How To Manage Frustrating Alzheimer’s Symptoms

    Published: 06-16-2009
    Views: 9,040
    Mary Alexander from Home Instead Senior Care explains how to manage frustrating Alzheimer’s symptoms.

    Mary Alexander: Hi! I am Mary Alexander from Home Instead Senior Care and today I'm talking about how to manage some of the symptoms and behaviors of dementia and Alzheimer's disease.

    One common frustration among family caregivers of Alzheimer's and dementia patients is their propensity to say no to just about everything. Because dementia impacts memory, reasoning and language, it's often hard for the person with dementia to understand what is being asked of them. So the easiest reaction is to say no.

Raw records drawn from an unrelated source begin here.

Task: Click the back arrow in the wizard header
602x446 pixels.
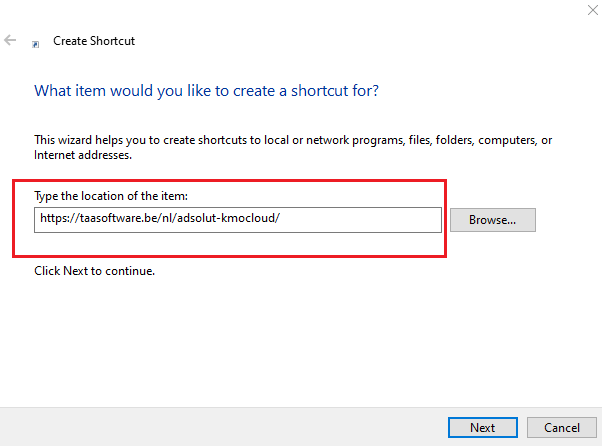Action: pyautogui.click(x=11, y=41)
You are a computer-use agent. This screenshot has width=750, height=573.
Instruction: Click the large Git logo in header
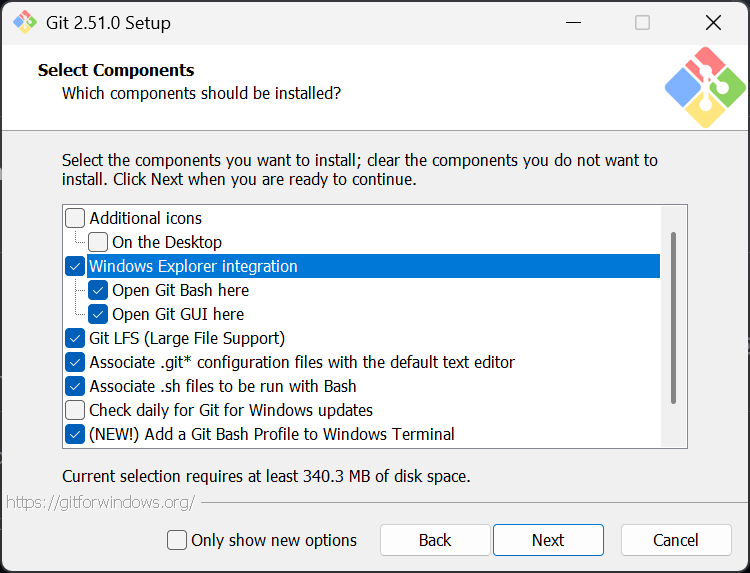click(705, 87)
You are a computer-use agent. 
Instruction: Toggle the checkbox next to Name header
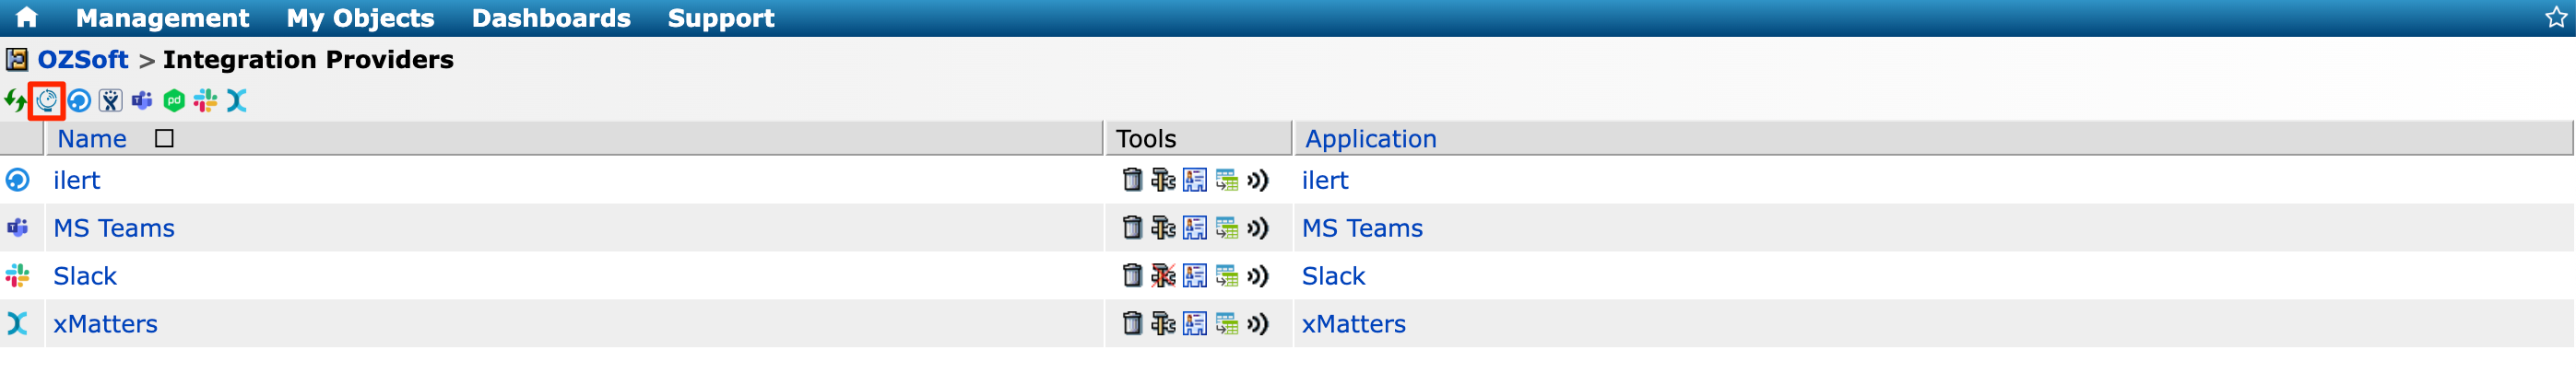pos(164,139)
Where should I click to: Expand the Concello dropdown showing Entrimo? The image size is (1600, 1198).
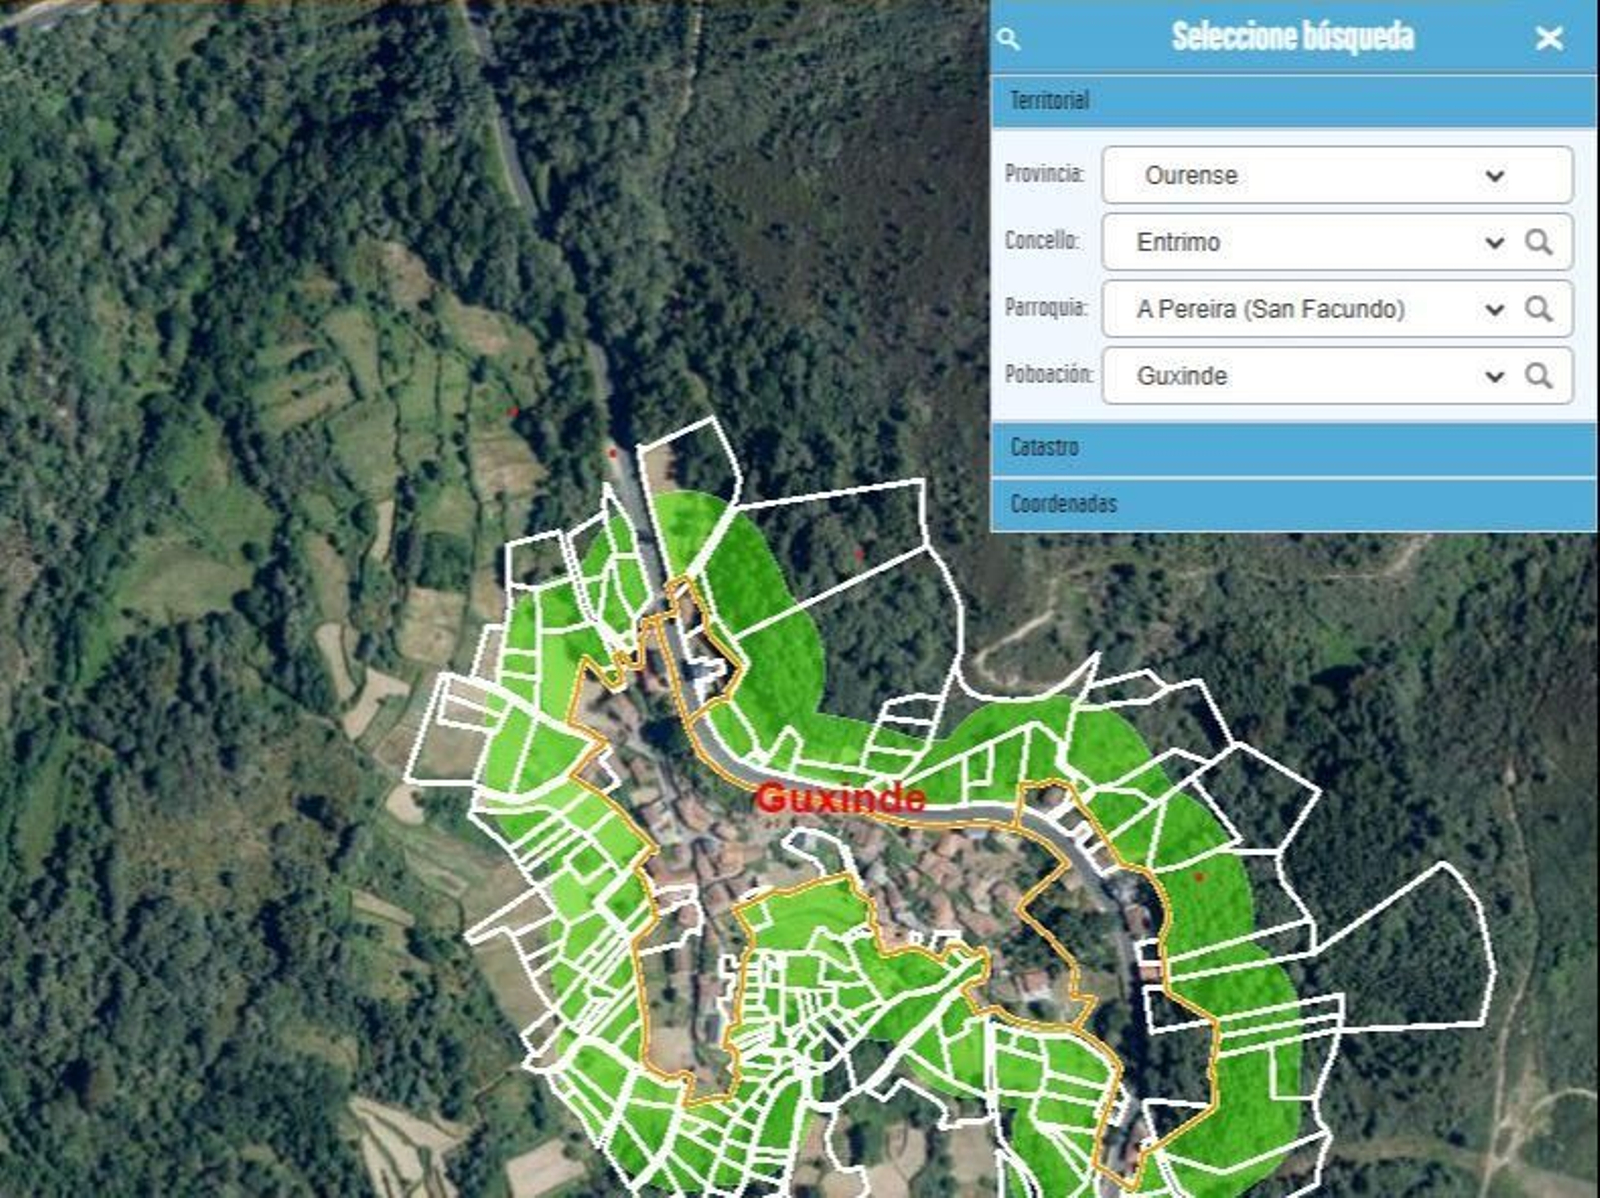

    Turning a no into a yes can be done by trying three times, three different ways. For example, you may start with a simple question. Second, you might add in some facts from their life story to remind them how and why they should do what is asked. Third, consider using physical cues such as taking him or her by the hand, pointing to what you need and then perhaps even offering a reward.

    Patience and compassion, in these situations, are the key to success. The memory loss and confusion associated with dementia can also trigger bouts of anger. When facing a senior loved one, who is suddenly angry, first try taking a break from the conversation. Often times, after 5 or 10 minutes the anger will subside.

    Next, try to determine what caused the anger to rise and then if possible avoid that pattern in the future. Sometimes, anger is the result of pain or illness that your loved one doesn't have the capacity to describe. So look for signs that your senior might not be feeling well such as holding or touching a particular part or area of his or her body.

    Two other ways to deal with anger is by distraction such as bringing up a favorite story or simply apologizing, even if it isn't your fault. Certainly, dealing with these troubling behaviors can be hard, especially since you are doing all you can to be helpful, but a little patience and compassing can go a long way.